On 21 February 1995, 17-year-old Ibrahim Ali, was shot and killed in Marseille, France.
Murder
On the night of the shooting, Robert Lagier, Mario d'Ambrosio, and Pierre Giglio, supporters of the far-right Front National headed to the immigrant neighbourhoods of north Marseille to hang posters for their party's presidential candidate, Jean-Marie Le Pen. Under a smiling image of Le Pen, the poster said: "With Le Pen, Three million Immigrants Sent Home". At the Quatre-Chemins traffic intersection, the men saw ten Afro-French youths, who were members of the rap group B. Vice, running past them on Avenue des Aygalades to get to a bus stop. They had just finished their rap rehearsal and carried instruments and sound equipment, and were running to avoid missing the last bus home. Robert Lagier drew his .22 pistol from an ankle holster. 17-year old Ibrahim Ali took a single bullet in the back, from which it struck his heart.
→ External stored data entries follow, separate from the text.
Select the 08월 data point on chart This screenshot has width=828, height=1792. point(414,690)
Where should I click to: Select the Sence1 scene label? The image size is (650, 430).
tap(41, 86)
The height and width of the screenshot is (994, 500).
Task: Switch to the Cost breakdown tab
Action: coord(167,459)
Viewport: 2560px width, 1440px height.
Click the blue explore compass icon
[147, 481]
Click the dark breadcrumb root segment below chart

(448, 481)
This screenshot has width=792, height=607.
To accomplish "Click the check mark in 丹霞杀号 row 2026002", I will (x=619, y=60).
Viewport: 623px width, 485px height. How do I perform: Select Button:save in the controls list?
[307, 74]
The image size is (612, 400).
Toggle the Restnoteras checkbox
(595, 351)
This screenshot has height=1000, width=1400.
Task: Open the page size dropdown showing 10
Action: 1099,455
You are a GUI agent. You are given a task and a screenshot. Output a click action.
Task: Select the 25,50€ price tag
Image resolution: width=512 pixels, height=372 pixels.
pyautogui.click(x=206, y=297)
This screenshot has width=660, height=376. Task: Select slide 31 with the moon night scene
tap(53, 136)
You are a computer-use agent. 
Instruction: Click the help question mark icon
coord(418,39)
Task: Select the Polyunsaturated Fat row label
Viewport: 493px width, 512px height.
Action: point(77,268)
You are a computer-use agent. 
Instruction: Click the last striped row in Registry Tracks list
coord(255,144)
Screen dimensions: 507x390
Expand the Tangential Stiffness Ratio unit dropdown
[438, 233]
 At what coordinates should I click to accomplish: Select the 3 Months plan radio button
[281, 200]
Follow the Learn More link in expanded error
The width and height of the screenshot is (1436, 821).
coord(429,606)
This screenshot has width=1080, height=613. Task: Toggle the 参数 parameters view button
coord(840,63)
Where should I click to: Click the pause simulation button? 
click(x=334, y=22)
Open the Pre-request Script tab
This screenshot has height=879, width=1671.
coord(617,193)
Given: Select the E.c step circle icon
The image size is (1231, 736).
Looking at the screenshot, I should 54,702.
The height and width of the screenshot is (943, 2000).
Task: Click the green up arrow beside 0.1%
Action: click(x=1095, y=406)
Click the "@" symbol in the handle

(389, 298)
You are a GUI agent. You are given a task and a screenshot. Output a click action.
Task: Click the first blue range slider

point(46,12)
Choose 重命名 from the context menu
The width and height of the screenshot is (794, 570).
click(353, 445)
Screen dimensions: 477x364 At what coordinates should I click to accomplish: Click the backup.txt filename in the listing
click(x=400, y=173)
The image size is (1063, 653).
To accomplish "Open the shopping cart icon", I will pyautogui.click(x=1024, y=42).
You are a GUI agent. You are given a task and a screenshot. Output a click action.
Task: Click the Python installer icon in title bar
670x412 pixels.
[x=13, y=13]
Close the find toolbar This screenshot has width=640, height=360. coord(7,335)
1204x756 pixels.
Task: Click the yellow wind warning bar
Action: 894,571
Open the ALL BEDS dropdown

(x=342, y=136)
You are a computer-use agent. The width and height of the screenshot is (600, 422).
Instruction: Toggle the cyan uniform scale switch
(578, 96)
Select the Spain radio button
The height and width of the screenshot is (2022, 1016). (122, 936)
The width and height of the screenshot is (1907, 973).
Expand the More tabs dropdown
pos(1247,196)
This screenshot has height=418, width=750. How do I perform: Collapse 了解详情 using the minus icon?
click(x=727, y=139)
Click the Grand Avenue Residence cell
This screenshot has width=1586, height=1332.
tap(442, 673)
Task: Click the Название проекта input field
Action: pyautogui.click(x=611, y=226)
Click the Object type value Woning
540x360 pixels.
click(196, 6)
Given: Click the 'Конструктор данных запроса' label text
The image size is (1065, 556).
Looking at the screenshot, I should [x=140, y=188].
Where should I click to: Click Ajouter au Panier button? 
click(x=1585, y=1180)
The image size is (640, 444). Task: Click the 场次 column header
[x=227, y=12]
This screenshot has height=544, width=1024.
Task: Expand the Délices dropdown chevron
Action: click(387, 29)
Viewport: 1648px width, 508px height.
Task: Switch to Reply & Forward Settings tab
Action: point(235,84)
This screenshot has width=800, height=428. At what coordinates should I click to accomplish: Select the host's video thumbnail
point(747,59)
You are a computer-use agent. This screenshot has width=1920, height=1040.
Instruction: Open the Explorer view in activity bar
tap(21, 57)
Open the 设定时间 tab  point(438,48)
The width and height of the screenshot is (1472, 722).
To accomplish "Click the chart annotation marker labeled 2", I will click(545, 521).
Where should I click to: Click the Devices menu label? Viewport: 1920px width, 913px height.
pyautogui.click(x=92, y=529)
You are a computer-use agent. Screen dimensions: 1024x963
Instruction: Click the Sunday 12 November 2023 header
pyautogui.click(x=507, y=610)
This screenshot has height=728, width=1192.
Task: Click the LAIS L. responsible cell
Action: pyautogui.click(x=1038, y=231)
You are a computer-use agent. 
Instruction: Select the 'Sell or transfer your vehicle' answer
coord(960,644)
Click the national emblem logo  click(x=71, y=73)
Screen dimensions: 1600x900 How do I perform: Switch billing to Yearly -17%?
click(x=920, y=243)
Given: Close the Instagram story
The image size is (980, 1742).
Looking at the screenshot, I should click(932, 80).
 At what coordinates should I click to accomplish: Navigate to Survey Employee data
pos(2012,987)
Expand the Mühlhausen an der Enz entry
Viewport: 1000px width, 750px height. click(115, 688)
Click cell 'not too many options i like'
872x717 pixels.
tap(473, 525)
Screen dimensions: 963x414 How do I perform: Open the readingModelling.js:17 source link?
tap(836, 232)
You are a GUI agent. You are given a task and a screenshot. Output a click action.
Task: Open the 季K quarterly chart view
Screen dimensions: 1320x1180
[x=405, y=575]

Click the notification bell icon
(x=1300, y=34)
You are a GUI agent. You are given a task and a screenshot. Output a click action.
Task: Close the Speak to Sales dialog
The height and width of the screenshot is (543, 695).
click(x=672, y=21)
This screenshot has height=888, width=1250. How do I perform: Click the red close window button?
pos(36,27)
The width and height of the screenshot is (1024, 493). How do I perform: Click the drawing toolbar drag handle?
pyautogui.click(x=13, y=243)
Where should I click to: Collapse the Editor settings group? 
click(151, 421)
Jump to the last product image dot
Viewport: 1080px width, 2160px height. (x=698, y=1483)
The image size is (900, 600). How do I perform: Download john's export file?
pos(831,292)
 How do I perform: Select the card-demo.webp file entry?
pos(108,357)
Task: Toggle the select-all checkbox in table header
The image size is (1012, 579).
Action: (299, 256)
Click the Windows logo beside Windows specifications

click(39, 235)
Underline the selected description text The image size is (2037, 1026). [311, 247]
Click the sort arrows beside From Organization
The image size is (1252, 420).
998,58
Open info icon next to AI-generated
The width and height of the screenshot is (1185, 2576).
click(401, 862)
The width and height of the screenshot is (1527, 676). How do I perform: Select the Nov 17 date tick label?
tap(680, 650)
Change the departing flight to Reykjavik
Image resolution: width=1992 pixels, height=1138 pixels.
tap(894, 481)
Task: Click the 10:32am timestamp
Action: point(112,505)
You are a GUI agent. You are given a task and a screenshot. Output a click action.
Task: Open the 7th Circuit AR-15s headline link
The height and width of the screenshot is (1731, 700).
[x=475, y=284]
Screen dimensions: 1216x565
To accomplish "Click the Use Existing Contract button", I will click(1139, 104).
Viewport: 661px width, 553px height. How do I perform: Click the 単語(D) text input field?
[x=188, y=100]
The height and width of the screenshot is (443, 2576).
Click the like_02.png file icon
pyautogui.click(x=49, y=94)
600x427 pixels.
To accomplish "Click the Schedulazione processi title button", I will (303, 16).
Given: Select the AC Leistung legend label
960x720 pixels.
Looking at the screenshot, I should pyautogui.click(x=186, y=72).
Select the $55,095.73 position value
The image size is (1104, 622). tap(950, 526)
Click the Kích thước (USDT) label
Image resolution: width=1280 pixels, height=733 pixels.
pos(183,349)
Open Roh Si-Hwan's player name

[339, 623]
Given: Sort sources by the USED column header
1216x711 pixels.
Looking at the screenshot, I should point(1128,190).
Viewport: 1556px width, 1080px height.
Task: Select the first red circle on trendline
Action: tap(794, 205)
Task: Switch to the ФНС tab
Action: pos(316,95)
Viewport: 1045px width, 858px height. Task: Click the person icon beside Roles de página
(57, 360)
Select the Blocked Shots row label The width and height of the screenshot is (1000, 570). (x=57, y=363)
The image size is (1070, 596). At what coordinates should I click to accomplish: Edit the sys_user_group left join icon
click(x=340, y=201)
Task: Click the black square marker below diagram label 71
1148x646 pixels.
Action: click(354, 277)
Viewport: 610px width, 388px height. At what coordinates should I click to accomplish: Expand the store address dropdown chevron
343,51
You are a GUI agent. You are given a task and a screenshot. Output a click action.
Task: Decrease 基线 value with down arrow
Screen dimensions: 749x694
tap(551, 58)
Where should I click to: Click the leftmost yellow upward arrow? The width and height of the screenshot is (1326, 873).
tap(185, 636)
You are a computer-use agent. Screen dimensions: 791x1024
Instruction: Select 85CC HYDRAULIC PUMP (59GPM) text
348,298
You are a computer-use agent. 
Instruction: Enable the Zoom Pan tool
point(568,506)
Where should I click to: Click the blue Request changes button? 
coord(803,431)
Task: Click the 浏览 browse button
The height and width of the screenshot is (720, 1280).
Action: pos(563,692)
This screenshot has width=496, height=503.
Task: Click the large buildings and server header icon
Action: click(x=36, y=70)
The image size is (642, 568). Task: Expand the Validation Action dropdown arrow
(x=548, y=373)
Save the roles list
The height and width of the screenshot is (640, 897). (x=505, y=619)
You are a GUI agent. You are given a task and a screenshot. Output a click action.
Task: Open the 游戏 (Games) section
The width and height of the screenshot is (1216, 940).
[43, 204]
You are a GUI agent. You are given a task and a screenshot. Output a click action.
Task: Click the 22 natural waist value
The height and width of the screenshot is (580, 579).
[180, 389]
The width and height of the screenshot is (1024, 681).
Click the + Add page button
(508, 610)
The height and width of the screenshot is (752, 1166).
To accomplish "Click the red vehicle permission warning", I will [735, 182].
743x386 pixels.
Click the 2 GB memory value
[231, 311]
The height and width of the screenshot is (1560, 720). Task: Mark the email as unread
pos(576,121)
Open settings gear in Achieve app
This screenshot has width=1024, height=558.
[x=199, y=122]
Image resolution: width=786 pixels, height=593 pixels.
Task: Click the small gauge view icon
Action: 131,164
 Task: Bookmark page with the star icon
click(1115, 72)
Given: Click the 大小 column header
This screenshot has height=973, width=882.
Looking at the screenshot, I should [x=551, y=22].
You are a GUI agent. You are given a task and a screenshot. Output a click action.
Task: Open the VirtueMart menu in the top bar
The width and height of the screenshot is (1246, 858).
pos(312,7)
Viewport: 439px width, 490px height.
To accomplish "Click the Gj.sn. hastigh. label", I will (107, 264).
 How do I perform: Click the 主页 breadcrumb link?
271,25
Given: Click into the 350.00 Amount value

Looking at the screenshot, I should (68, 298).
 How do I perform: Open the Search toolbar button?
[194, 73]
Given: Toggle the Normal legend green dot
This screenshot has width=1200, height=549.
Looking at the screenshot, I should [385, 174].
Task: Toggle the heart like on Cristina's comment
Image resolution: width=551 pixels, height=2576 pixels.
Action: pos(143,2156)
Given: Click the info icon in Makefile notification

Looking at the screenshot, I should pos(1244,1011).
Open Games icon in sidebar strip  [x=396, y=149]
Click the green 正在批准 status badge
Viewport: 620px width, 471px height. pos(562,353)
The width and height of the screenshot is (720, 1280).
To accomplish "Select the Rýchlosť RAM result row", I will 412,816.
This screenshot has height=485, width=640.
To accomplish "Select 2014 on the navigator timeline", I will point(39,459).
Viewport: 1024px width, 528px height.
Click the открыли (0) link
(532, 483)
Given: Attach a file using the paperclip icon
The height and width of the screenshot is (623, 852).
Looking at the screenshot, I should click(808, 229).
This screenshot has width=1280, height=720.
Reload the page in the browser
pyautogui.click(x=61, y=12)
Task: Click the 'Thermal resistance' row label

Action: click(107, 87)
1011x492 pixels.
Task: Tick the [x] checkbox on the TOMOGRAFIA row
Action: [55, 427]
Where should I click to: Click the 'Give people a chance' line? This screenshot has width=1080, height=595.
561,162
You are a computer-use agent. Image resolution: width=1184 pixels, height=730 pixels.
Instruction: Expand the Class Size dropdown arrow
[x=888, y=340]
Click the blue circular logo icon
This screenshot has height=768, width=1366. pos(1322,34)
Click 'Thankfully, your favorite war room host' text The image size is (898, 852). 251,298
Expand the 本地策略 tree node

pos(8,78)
He collapsed to the ground and quickly died of blood loss. Marco d'Ambrosio also drew his 7.65 mm pistol and fired a few shots at the retreating Afro-French, though he didn't hit anyone. Nine gunshots were fired in total.
Aftermath
After the incident, Laiger falsely claimed the youths had thrown stones at his car, and he was defending himself. However, police found no dents or cracks on the windshield and no rocks in the intersection around where his car was parked. The National Front backed Laiger completely, forming the "DGL Association" (after their initials) to "help our prisoners". Bruno Megret, considered the successor to Le Pen within the NF, falsely claimed that the men had been "violently attacked by about 15 Comorians". At the trial, Megret refused to apologize to the victim's family on the ground that "there is no collective responsibility in French law", but he praised the FN members as "average Frenchmen" who "deserve respect and dedicate themselves to others, to love of their country and defence of their people." Bruno Megret declared, "the blame is on massive and uncontrolled immigration... if our billstickers hadn't been armed, they would have probably been dead."
Robert Lagier was ultimately convicted and sentenced to 15 years in prison for murder. His friend d'Ambrosio was convicted of attempted murder and convicted to 10 years in prison. Pierre Giglio, the third FN man, received a two-year sentence for illegally carrying a gun in his car.